■ EXERCISE PROMPT
What you should output is the data below, unchanged in every character.

++++ RECORDS PROVIDED ++++

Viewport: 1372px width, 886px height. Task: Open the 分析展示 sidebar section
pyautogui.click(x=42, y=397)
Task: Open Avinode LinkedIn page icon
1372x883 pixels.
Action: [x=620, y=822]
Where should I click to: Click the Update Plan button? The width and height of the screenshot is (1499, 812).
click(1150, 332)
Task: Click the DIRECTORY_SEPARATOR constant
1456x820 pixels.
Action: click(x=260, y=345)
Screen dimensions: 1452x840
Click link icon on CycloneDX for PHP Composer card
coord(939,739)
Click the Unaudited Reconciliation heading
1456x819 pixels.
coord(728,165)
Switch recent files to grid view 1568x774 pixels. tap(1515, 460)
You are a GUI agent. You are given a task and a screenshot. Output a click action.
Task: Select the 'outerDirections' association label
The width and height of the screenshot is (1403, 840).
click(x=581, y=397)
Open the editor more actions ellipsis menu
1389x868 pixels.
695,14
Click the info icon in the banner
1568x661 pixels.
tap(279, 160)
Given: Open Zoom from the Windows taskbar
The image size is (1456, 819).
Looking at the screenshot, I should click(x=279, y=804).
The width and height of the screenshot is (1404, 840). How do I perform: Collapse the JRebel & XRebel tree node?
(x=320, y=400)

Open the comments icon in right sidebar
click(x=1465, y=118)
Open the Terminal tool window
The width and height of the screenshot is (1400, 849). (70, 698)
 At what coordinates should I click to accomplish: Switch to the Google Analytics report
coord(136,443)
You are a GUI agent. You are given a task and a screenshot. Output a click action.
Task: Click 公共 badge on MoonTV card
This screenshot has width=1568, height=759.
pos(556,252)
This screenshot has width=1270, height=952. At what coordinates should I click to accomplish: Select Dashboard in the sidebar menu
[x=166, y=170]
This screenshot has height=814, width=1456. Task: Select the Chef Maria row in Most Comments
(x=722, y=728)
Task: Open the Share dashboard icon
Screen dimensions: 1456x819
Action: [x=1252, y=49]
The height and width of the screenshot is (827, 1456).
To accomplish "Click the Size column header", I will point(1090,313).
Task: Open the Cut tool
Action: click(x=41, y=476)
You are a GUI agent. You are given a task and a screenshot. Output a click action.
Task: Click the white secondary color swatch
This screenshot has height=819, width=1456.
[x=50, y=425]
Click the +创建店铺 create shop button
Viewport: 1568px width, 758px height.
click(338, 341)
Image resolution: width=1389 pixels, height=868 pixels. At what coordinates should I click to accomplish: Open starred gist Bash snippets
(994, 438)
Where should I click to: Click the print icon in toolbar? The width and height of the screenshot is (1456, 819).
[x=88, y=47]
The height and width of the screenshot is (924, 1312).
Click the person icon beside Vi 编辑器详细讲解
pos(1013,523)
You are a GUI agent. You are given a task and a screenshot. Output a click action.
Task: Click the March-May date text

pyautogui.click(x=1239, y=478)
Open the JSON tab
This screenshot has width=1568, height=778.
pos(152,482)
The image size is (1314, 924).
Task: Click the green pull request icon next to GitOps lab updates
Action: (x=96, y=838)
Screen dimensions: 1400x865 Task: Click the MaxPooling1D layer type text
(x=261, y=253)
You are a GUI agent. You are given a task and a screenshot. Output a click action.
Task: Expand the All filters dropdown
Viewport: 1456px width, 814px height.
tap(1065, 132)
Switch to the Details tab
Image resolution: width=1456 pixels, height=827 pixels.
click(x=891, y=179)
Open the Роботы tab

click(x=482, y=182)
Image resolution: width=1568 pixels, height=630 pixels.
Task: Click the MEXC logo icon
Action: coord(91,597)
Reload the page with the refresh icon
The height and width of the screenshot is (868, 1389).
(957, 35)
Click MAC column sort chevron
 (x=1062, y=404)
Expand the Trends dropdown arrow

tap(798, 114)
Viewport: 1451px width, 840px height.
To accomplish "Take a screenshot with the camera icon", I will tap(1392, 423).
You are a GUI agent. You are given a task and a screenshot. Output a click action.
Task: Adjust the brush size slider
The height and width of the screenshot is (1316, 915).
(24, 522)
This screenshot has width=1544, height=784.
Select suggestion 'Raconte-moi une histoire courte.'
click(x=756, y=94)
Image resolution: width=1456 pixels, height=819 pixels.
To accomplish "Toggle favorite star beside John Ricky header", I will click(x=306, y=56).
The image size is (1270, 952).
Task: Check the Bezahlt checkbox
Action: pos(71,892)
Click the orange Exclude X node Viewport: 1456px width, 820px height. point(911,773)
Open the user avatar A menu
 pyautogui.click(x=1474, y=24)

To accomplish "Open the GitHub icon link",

++++

■ SOLUTION
Viewport: 1372px width, 886px height. Task: Open the 分析展示 sidebar section
pyautogui.click(x=42, y=397)
Task: Open Avinode LinkedIn page icon
1372x883 pixels.
Action: [x=620, y=822]
Where should I click to: Click the Update Plan button? The width and height of the screenshot is (1499, 812).
click(1150, 332)
Task: Click the DIRECTORY_SEPARATOR constant
1456x820 pixels.
Action: click(x=260, y=345)
Screen dimensions: 1452x840
Click link icon on CycloneDX for PHP Composer card
coord(939,739)
Click the Unaudited Reconciliation heading
1456x819 pixels.
coord(728,165)
Switch recent files to grid view 1568x774 pixels. tap(1515, 460)
You are a GUI agent. You are given a task and a screenshot. Output a click action.
Task: Select the 'outerDirections' association label
The width and height of the screenshot is (1403, 840).
click(x=581, y=397)
Open the editor more actions ellipsis menu
1389x868 pixels.
695,14
Click the info icon in the banner
1568x661 pixels.
tap(279, 160)
Given: Open Zoom from the Windows taskbar
The image size is (1456, 819).
Looking at the screenshot, I should click(x=279, y=804).
The width and height of the screenshot is (1404, 840). How do I perform: Collapse the JRebel & XRebel tree node?
(x=320, y=400)

Open the comments icon in right sidebar
click(x=1465, y=118)
Open the Terminal tool window
The width and height of the screenshot is (1400, 849). (70, 698)
 At what coordinates should I click to accomplish: Switch to the Google Analytics report
coord(136,443)
You are a GUI agent. You are given a task and a screenshot. Output a click action.
Task: Click 公共 badge on MoonTV card
This screenshot has width=1568, height=759.
pos(556,252)
This screenshot has width=1270, height=952. At what coordinates should I click to accomplish: Select Dashboard in the sidebar menu
[x=166, y=170]
This screenshot has height=814, width=1456. Task: Select the Chef Maria row in Most Comments
(x=722, y=728)
Task: Open the Share dashboard icon
Screen dimensions: 1456x819
Action: [x=1252, y=49]
The height and width of the screenshot is (827, 1456).
To accomplish "Click the Size column header", I will point(1090,313).
Task: Open the Cut tool
Action: click(x=41, y=476)
You are a GUI agent. You are given a task and a screenshot. Output a click action.
Task: Click the white secondary color swatch
This screenshot has height=819, width=1456.
[x=50, y=425]
Click the +创建店铺 create shop button
Viewport: 1568px width, 758px height.
click(338, 341)
Image resolution: width=1389 pixels, height=868 pixels. At what coordinates should I click to accomplish: Open starred gist Bash snippets
(994, 438)
Where should I click to: Click the print icon in toolbar? The width and height of the screenshot is (1456, 819).
[x=88, y=47]
The height and width of the screenshot is (924, 1312).
Click the person icon beside Vi 编辑器详细讲解
pos(1013,523)
You are a GUI agent. You are given a task and a screenshot. Output a click action.
Task: Click the March-May date text

pyautogui.click(x=1239, y=478)
Open the JSON tab
This screenshot has width=1568, height=778.
pos(152,482)
The image size is (1314, 924).
Task: Click the green pull request icon next to GitOps lab updates
Action: (x=96, y=838)
Screen dimensions: 1400x865 Task: Click the MaxPooling1D layer type text
(x=261, y=253)
You are a GUI agent. You are given a task and a screenshot. Output a click action.
Task: Expand the All filters dropdown
Viewport: 1456px width, 814px height.
tap(1065, 132)
Switch to the Details tab
Image resolution: width=1456 pixels, height=827 pixels.
click(x=891, y=179)
Open the Роботы tab

click(x=482, y=182)
Image resolution: width=1568 pixels, height=630 pixels.
Task: Click the MEXC logo icon
Action: coord(91,597)
Reload the page with the refresh icon
The height and width of the screenshot is (868, 1389).
(957, 35)
Click MAC column sort chevron
 (x=1062, y=404)
Expand the Trends dropdown arrow

tap(798, 114)
Viewport: 1451px width, 840px height.
To accomplish "Take a screenshot with the camera icon", I will tap(1392, 423).
You are a GUI agent. You are given a task and a screenshot. Output a click action.
Task: Adjust the brush size slider
The height and width of the screenshot is (1316, 915).
(24, 522)
This screenshot has width=1544, height=784.
Select suggestion 'Raconte-moi une histoire courte.'
click(x=756, y=94)
Image resolution: width=1456 pixels, height=819 pixels.
To accomplish "Toggle favorite star beside John Ricky header", I will click(x=306, y=56).
The image size is (1270, 952).
Task: Check the Bezahlt checkbox
Action: pos(71,892)
Click the orange Exclude X node Viewport: 1456px width, 820px height. point(911,773)
Open the user avatar A menu
 pyautogui.click(x=1474, y=24)

To accomplish "Open the GitHub icon link",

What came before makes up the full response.